Yakima spent more than $2 million on police overtime in 2023



(The Center Square) – The Yakima Police Department’s staffing shortage caused its officers to work overtime totaling more than $2 million in 2023.

According to an update from Yakima Police Chief Matthew Murray earlier this month, the department is down 24 police officers, creating a staffing crisis for Yakima.

In turn, the use of overtime for the department in 2023 totaled approximately $2.08 million, according to data collected by The Center Square.

The city noted that the $2.08 million could change slightly if prior period adjustments are submitted for time in 2023, or if any audits discover adjustments are needed.

Last year the department typically had eight police officers working throughout the city at a given time. It drops down to six officers overnight.

Since 2017, the Yakima Police Department has operated with an unusually high number of vacancies in its patrol division, according to the 2023-2024 budget. Overtime has been required to meet minimum staffing levels within the department since.

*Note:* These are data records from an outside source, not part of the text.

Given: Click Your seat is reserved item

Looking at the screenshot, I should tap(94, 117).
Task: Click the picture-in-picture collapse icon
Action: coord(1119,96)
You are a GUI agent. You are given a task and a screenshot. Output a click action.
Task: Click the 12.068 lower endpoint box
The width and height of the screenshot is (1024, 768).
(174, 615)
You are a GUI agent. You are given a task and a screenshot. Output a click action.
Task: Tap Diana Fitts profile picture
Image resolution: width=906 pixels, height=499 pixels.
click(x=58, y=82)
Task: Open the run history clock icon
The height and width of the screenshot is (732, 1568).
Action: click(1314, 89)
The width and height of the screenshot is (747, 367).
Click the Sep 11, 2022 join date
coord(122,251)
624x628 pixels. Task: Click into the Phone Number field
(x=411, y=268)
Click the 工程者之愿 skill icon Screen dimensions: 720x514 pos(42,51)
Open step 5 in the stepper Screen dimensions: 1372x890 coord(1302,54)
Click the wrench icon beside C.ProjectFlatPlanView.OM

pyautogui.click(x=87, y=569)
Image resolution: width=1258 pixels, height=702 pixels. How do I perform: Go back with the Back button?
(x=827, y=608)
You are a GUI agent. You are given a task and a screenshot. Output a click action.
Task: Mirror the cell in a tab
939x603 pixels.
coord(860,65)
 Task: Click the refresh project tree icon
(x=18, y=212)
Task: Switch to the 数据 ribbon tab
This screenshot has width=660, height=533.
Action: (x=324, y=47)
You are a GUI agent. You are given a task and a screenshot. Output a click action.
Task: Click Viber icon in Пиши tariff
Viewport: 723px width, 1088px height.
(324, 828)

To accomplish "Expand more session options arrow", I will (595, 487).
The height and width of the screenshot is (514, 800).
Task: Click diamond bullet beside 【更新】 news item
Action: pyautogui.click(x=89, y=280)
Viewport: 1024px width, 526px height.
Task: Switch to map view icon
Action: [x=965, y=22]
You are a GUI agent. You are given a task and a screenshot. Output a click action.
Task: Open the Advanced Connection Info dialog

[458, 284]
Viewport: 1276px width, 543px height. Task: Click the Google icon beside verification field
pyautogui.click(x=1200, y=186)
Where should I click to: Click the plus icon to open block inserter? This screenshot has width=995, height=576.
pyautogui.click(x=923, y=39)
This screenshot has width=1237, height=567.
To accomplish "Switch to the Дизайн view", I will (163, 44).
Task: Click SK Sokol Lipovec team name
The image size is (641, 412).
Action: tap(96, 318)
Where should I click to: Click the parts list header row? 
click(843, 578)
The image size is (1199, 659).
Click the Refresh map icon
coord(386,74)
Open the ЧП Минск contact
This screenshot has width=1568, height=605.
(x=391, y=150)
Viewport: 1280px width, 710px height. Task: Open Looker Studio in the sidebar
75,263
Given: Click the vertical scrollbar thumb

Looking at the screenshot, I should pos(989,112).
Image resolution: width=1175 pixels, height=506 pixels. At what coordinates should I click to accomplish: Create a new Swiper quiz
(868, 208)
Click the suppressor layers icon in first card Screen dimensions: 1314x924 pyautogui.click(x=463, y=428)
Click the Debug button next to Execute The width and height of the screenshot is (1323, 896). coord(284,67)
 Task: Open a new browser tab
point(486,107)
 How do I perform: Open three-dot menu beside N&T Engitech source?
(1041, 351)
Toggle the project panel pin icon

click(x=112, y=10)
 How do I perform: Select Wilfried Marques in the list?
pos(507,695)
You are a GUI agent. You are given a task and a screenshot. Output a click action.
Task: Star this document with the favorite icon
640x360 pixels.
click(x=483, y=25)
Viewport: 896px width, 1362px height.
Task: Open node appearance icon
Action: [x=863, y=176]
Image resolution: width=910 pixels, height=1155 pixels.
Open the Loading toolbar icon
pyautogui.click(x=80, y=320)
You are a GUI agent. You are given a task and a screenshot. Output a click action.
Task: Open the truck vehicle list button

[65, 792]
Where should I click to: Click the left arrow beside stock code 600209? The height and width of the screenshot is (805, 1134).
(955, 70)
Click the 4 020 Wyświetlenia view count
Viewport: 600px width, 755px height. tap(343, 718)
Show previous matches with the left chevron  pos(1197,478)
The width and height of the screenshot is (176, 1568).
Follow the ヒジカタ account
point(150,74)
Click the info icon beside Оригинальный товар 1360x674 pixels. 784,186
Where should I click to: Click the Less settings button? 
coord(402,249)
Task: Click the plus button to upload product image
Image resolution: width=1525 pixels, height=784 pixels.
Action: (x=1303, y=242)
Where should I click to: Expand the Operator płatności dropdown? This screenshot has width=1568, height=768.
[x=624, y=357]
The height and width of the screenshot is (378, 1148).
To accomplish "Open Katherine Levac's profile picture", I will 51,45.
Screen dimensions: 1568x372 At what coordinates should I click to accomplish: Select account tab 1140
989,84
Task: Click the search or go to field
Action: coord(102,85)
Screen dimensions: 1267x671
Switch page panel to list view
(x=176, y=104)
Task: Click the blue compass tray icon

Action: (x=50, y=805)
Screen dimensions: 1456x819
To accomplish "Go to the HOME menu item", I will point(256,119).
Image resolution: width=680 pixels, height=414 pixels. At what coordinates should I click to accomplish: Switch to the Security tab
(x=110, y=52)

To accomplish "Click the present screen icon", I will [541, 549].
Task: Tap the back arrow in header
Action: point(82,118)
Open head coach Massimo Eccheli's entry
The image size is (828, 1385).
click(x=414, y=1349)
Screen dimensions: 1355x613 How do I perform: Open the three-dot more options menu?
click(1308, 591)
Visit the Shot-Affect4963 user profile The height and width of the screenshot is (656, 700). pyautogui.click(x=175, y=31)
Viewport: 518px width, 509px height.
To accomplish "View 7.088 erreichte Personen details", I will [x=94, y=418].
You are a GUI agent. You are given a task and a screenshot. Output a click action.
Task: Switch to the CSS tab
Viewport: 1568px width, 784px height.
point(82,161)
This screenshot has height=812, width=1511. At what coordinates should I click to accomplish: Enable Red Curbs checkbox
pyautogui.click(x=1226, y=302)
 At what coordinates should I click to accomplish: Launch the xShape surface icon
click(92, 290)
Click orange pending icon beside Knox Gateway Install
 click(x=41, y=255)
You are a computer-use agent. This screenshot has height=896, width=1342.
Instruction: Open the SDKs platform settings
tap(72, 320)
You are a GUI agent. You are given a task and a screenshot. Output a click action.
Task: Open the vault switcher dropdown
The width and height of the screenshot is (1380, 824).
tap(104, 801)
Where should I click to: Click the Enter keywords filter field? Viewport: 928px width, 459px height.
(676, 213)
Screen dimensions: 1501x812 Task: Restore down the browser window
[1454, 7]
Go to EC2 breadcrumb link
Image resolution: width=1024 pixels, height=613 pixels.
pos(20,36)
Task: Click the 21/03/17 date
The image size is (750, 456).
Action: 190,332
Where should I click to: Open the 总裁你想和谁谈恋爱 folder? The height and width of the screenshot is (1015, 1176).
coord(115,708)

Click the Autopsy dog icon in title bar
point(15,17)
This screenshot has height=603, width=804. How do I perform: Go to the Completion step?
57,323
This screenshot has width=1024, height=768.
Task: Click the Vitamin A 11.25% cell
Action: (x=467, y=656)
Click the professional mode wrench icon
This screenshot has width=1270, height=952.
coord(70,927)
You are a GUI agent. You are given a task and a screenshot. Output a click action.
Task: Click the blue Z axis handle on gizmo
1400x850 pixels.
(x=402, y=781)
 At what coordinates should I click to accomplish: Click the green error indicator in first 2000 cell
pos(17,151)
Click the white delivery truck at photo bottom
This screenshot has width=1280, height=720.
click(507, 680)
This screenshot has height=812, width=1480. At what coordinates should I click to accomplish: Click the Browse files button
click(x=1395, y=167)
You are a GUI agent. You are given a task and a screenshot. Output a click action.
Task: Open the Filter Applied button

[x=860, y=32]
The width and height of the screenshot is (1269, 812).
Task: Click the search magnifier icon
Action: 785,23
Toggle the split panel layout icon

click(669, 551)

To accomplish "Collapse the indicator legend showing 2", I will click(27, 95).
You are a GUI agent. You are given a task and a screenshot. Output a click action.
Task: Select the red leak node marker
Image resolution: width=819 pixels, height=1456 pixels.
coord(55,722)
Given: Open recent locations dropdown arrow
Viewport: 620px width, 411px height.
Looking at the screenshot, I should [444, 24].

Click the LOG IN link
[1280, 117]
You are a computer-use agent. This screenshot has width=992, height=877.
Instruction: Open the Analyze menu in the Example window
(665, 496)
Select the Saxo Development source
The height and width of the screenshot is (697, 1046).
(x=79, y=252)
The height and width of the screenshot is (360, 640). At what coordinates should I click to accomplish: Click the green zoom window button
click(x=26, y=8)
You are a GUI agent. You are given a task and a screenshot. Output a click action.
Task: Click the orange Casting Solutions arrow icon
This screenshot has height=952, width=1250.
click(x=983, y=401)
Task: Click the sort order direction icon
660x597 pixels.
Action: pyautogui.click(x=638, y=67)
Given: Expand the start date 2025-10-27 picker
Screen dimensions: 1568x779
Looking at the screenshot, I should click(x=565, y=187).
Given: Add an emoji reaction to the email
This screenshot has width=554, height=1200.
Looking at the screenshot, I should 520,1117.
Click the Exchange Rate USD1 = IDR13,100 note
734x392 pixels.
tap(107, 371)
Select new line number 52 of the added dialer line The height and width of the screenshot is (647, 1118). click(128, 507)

The $2.08 million spent on overtime nearly outweighs the $2.3 million dedicated to police operations in the city’s 2023 budget.

Despite minimal staffing, preliminary data from the Uniform Crime Report showed a decrease in crime throughout all categories, except for narcotics.

Through Dec. 20 of last year, there was a 13% decrease in aggravated assault, a 50% decrease in robberies, and a 26% drop in property damage, according to preliminary data.

The Yakima Police Department is currently facing a budget deficit of $1.2 million that is anticipated to reach $1.38 million in 2025. The Center Square previously reported on the city requiring all of its departments to identify significant reductions to reach a goal of $7.2 million in savings last year.

The Yakima Police Department is allotted about 44% of the city’s biennial budget. Salary and benefits represent 84% of the police department’s biennial budget, so cuts to its staff were proposed.

The Center Square reached out to city officials for comment on the $2.08 million used for overtime, but did not receive a response at the time of publication.